# quick softbox lighting setup



## live4soccer7 (Sep 13, 2010)

I am looking for get a professional grade softbox setup for taking photographs of small items, anything from the size of a piece of grain up to the size of a cereal box. Any recommendations on boxes, lights, backdrops etc.... I will use it for green screen shots, and also for black and/white backgrounds as well.

Thanks for any input.


----------



## KmH (Sep 13, 2010)

> I am looking for get a professional grade softbox setup...


 
How much of your money can we spend on a pro setup?

A pro friend of mine shoots "anything from the size of a piece of grain up to the size of a cereal box" and has about $30,000 invested in lighting gear, including his grip gear (lighting rigging equipment). That $$$ amount doesn't include his cameras/lenses.

Will you be shooting 135 equivelent, medium, or large format?


----------



## PhotoFly (Sep 14, 2010)

Go on eBay. There are some great deals on softboxes there.


----------



## live4soccer7 (Sep 14, 2010)

Ok, well then not quite that pro. lol. I was thinking of something that will get me some really professional looking product images. I've owned an online store for quite some time now and need to upgrade the quality of that part of the business. I do a lot of pretty small items. 

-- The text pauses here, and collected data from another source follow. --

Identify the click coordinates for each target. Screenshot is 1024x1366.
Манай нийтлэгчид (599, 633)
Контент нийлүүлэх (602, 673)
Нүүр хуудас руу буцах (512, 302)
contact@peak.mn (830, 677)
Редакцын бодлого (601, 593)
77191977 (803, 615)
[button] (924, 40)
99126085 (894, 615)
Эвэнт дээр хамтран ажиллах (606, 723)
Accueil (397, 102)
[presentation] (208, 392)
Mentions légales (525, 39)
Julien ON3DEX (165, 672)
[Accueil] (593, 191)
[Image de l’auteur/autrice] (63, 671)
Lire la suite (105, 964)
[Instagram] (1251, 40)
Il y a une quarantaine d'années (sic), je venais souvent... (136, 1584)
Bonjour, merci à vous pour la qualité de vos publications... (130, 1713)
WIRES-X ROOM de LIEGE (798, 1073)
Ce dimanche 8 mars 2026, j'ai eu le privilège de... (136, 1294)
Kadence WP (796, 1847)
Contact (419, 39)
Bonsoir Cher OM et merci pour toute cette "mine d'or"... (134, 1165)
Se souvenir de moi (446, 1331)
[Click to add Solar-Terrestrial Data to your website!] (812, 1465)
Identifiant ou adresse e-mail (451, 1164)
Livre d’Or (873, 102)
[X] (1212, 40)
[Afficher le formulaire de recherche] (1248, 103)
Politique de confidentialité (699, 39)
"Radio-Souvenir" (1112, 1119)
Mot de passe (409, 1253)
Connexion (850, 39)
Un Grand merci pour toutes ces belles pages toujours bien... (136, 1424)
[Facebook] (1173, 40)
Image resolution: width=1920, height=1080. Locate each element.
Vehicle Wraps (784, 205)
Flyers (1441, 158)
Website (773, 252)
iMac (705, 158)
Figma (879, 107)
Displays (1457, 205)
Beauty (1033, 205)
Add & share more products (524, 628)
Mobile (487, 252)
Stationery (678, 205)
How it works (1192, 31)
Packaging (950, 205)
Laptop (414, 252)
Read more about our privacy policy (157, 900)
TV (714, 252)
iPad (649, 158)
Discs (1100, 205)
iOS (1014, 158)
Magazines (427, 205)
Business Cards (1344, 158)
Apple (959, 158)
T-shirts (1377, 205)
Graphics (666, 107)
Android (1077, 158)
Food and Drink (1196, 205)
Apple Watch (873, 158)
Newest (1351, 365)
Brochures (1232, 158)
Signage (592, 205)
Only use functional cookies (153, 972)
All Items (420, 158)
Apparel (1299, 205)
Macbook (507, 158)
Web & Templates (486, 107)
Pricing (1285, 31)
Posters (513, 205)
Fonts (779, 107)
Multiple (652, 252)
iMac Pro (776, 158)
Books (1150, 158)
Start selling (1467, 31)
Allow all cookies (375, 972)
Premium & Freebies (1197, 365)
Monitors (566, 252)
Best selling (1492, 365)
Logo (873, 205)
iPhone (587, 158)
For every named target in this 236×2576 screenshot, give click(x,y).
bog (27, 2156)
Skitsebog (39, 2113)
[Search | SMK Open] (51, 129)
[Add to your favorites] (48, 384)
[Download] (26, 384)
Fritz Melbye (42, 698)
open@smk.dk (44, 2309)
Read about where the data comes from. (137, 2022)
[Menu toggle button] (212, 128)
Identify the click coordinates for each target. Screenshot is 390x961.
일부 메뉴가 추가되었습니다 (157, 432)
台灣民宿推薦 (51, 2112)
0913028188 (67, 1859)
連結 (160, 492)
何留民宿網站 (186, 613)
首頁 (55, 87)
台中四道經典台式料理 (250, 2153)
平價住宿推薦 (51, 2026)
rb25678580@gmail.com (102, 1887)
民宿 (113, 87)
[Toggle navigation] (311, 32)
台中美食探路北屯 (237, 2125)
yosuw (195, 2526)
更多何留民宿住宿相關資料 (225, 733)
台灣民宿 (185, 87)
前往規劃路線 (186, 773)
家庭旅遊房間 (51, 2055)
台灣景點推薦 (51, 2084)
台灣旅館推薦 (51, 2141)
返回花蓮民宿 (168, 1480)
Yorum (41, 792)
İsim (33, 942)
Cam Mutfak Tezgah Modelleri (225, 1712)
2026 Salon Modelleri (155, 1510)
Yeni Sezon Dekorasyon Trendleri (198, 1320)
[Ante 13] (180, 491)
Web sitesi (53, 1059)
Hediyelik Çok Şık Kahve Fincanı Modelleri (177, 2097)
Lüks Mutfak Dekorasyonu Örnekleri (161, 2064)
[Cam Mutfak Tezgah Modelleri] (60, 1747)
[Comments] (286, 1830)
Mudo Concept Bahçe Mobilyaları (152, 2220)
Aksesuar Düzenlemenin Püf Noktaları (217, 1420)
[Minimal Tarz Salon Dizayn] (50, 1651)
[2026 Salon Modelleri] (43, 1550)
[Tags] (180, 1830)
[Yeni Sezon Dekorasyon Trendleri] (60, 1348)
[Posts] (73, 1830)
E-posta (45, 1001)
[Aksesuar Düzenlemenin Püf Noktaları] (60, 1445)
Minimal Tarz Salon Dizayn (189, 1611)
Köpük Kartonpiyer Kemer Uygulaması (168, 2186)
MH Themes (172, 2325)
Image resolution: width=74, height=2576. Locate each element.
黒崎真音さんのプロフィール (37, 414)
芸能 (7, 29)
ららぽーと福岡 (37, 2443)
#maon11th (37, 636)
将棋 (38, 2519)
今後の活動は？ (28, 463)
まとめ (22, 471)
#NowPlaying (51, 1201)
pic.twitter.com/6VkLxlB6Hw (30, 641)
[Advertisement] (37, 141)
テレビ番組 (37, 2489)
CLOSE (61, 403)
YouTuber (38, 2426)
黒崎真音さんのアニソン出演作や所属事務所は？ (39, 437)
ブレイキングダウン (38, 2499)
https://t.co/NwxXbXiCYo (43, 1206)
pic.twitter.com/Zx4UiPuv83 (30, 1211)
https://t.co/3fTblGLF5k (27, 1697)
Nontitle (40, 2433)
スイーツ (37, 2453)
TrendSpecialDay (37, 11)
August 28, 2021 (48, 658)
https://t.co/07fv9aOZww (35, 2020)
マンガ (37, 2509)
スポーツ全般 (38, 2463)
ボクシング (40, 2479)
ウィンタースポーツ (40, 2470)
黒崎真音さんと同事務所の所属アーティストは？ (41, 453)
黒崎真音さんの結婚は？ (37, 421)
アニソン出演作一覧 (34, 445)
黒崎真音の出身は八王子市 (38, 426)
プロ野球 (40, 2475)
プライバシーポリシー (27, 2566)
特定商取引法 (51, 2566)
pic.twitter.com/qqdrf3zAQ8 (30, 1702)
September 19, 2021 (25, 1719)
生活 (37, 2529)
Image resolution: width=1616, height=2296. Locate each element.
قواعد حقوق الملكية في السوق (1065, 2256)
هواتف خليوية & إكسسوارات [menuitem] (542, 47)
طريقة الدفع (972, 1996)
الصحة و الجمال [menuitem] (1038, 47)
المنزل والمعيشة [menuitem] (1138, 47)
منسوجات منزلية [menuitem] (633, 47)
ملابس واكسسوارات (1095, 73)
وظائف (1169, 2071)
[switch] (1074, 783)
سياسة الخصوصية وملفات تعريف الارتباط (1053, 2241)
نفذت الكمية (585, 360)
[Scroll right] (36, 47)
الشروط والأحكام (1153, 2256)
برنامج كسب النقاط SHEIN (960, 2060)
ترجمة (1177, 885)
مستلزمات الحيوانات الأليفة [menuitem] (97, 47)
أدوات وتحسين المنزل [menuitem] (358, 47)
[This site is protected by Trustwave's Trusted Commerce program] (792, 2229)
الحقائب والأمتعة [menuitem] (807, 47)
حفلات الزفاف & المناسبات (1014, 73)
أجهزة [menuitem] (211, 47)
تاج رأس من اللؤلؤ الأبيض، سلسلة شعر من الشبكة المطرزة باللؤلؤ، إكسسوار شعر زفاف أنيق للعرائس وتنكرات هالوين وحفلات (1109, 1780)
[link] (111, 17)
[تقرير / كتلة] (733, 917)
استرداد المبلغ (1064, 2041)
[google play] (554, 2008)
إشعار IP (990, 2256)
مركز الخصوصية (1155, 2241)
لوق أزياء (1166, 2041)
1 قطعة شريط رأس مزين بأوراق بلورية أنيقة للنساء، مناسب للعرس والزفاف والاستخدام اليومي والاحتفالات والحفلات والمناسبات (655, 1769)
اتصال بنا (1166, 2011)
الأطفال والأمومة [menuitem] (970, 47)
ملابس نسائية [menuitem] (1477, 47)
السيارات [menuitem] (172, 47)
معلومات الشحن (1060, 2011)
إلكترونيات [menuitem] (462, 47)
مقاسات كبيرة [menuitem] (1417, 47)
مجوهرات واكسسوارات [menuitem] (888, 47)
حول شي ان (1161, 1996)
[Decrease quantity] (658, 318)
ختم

I guess something between 200-500 would be acceptable for my applications. I'm looking for the best bang for my buck and didn't want to go out and just buy some kit off ebay and not know anything about it. I was hoping I could get some lighting suggestions/setups, soft box, suggested materials, and other items....


----------



## mrmacedonian (Sep 14, 2010)

If you're doing web stuff than this should be plenty. There are 48" and 28" from just a brief search. I'm sure you could find something to fit your needs 

Smith-Victor Kit with 48" Light Tent 

Smith-Victor Kit with 28" Light Tent 

Either of those should dramatically increase the quality of your photos, unless you're already using three light sources that are properly diffused..


----------



## live4soccer7 (Sep 14, 2010)

Thanks for the info!! They look like pretty good setups. What kind of a backdrop piece would you recommend? Material type? I want several colors, but noticed they usually come in kits that way. I think a solid looking backdrop would be nice, especially for a white background and green for making a transparent background in an image editing program.


----------